We were relieved that it was nothing more serious, especially since he was at the end of his course of steroids. We brought home topical medicine for the rash and hope to see him get back to normal soon.

We take him back for another CT scan next Saturday and, if he is okay, will let him go back to the mountains to spend the semester break with his family. Some of the kids don’t want to go home, but we insist. We don’t want them to lose contact with family, and we don’t want them to lose their language and their heritage. Andy is always eager to go back to see his family, though. He packs a week in advance and counts the days. We are sending him with his medicines and with warnings about how not to get another parasite.

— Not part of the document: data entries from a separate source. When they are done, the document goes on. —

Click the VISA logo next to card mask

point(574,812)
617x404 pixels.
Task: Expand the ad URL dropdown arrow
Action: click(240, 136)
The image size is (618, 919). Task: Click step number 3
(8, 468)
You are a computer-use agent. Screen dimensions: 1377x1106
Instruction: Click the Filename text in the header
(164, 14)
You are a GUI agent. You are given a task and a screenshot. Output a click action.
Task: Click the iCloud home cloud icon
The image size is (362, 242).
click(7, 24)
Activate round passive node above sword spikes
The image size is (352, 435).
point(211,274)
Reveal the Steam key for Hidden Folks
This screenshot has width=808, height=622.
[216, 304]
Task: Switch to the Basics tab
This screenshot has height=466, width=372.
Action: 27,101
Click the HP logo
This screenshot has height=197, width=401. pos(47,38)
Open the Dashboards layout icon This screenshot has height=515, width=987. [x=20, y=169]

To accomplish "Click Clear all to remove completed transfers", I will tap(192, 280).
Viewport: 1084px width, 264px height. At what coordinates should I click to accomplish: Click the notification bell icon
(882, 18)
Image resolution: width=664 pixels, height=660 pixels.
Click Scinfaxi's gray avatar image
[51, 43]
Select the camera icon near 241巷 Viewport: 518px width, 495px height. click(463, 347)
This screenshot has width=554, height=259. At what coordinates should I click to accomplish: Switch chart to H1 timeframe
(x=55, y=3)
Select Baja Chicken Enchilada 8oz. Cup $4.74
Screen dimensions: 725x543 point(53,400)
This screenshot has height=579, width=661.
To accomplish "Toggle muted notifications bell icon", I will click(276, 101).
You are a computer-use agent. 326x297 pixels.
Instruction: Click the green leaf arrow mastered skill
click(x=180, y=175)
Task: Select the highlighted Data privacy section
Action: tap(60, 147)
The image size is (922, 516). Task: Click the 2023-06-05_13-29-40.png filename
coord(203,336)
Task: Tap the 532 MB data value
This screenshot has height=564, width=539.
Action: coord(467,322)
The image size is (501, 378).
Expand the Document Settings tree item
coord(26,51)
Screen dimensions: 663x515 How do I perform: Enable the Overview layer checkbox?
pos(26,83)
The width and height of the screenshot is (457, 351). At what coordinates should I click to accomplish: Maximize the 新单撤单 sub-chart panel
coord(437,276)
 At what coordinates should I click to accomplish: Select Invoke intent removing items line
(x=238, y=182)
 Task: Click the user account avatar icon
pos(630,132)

Incidentally, EVERYONE here has had a dose of worm medicine. We don’t want to go through this drama again!

We had a small, but blessed gathering for church service and then celebrated the October birthdays. Pizza, birthday cake, and ice cream are a tradition now. I was touched to receive a lovely handmade card from Bang and Kimmy and the gift of a new wallet from Molly and Nora.

One more week and the kids leave for their long-awaited semester break. They’ll be gone for three weeks. I have at least three months of activities planned for the time they are gone!

Truthfully, though, we are all ready for a break. These last weeks with serious illness and unusually bad behavior have been tiring. But God’s grace has been sufficient – and He is good, all the time!